Some more recent polling has been less encouraging for the Zimmer campaign. Earlier this month, Farleigh Dickinson had Lautenberg up 46 percent to 35 percent. That still puts the Democrat below 50 percent but shows Zimmer lagging 11 points behind. A Marist poll (pdf) released Friday shows the same margin, but has Lautenberg at exactly 50 percent.
Dick Zimmer isn’t discouraged, pointing to his opponent’s poor re-elect numbers and his own strong showing among independents in some polls. “John Ensign will tell you,” he says of the Republican Senatorial Campaign Committee chairman, “Lautenberg is the senator with the worst re-elect number of any incumbent senator. This is without my having spent a dollar on TV yet.”

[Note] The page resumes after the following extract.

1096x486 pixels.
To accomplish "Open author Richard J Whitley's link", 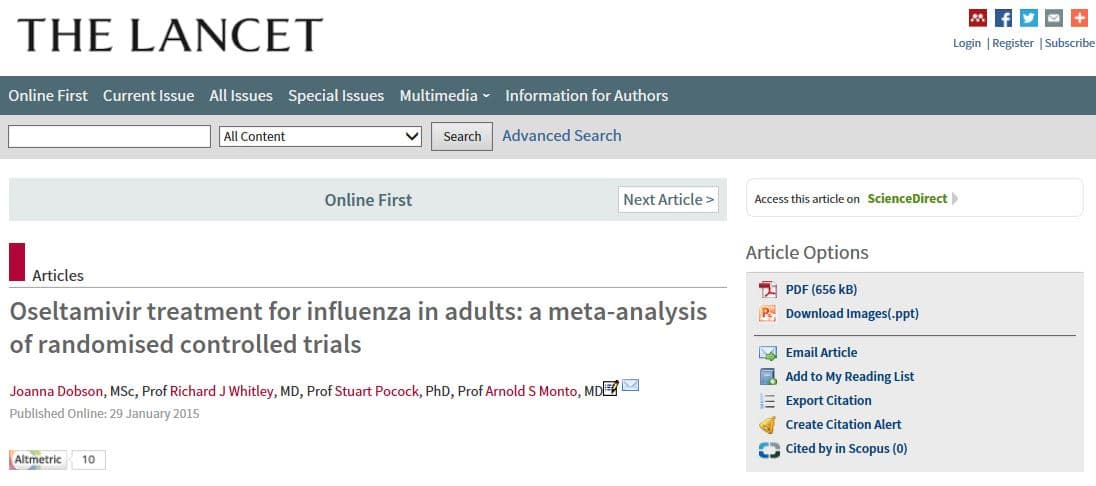I will [x=221, y=391].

Zimmer doesn’t expect Lautenberg to pull away in November like the stronger Torricelli did twelve years ago. “What happened in 1996 was that the top of the ticket collapsed,” he explains. “I ran eight points ahead of Bob Dole in the polls. I finished eight points ahead of Dole. Unfortunately, Dole lost by 18 points.” But Zimmer believes that John McCain and Sarah Palin will have a very different impact on Republicans running in down-ballot races.
“I’m very comfortable being associated with McCain-Palin,” he says. “They doubled down on the reformist, anti-pork message. Sarah Palin killed the Bridge to Nowhere, Frank Lautenberg voted for it.” Even though Garden State taxpayers get back just 55 cents for every dollar they give Uncle Sam, Lautenberg is “as enthusiastic a proponent of pork as Ted Stevens and Bob Byrd,” according to Zimmer. “I don’t want to play the pork-barrel game better,” Zimmer says. “I want to shut it down.”

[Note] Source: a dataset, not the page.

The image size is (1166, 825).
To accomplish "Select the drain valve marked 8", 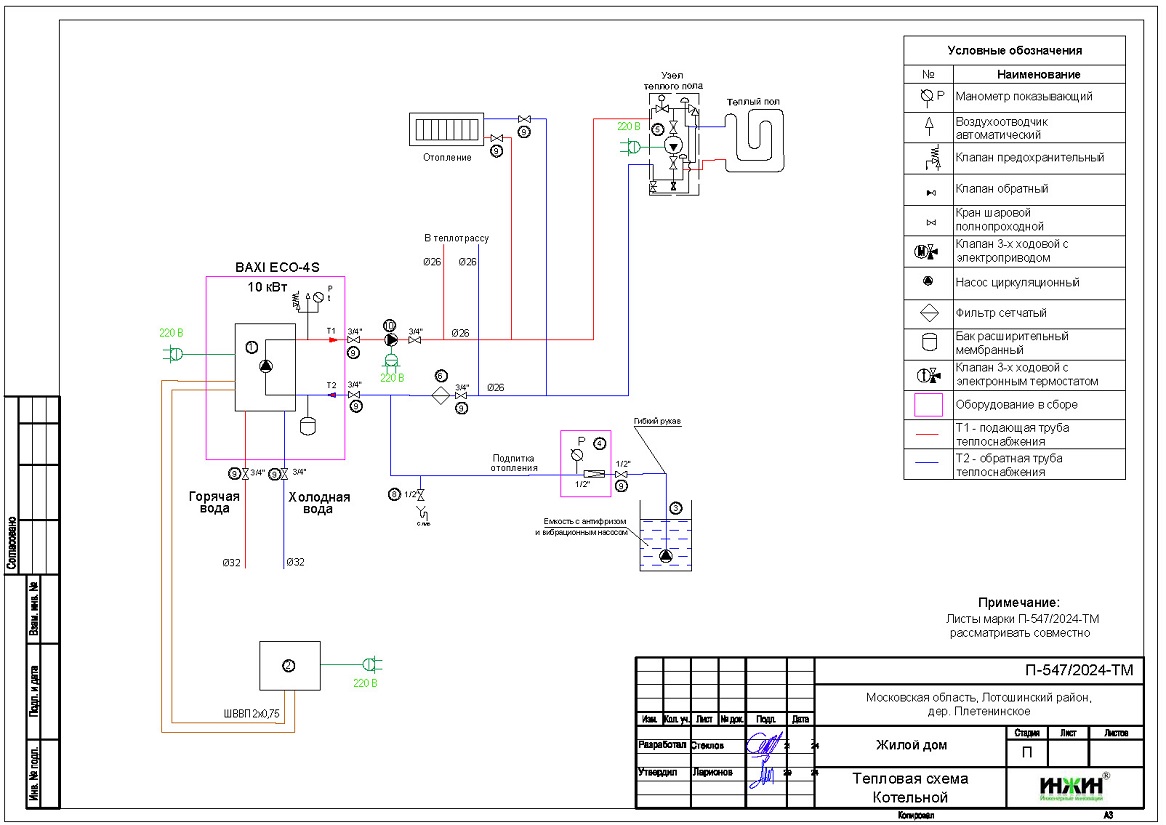I will coord(420,495).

Zimmer is a fiscal conservative — “I was ranked one of the most fiscally conservative members of Congress,” he says, citing his Taxpayer Hero status from Citizens Against Government Waste — and social moderate, who is pro-choice but supports some abortion restrictions. He is also unashamed of his hawkishness in the war on terror. “We are a state that takes national security very seriously,” he says. “That’s why we leaned Republican throughout the Cold War.”

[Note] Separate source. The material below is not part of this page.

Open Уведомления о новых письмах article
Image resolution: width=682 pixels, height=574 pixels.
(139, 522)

After the New Jersey GOP completed a long search for a candidate, Zimmer beat socially conservative Joe Pennacchio and Ron Paul Republican Murray Sabrin in the primary. Lautenberg prevailed over Democratic Congressman Rob Andrews in his primary. John Weingart of Rutgers’ Eagleton Institute of Politics told me this spring that Zimmer is the kind of Republican who can win in the Garden State, but the octogenarian Lautenberg will be difficult to beat unless his age and health become an issue.
“Frank Lautenberg and I agree on this,” says Zimmer. “The issue isn’t age, it’s effectiveness.” While he doesn’t mind pointing out that some polls do show concern about Lautenberg’s age — he’ll be 90 in six years — Zimmer argues, “There are members of the Senate who are advanced in age who are quite effective. Unfortunately, Frank Lautenberg isn’t one of them.” He says he doesn’t plan to raise the age issue, though he will press his opponent to debate.
The key will be to ensure high turnout in the GOP strongholds in the northwestern part of the state and to carry the battleground suburbs that “generally vote Democrat but will vote Republican if provoked.” Zimmer rattles off a few “bread and butter issues” where he thinks Lautenberg has provoked them: “He’s voted against drilling, for the $300 billion farm bill, and for the relaxed standards for Fannie Mae and Freddie Mac I was one of 37 members of Congress to vote against.”
A tough indictment of the incumbent Democrat on the most pressing issues of the day. But New Jersey elected Lautenberg even though state Democrats plucked him from retirement after the legal deadline had passed to rescue the seat from Torricelli’s troubles. This race will be a battle between two numbers: New Jersey has slid to 50th place in what its taxpayers get back from the federal government since Lautenberg first went to Washington in 1982; the Garden State hasn’t sent a Republican to the Senate since 1972.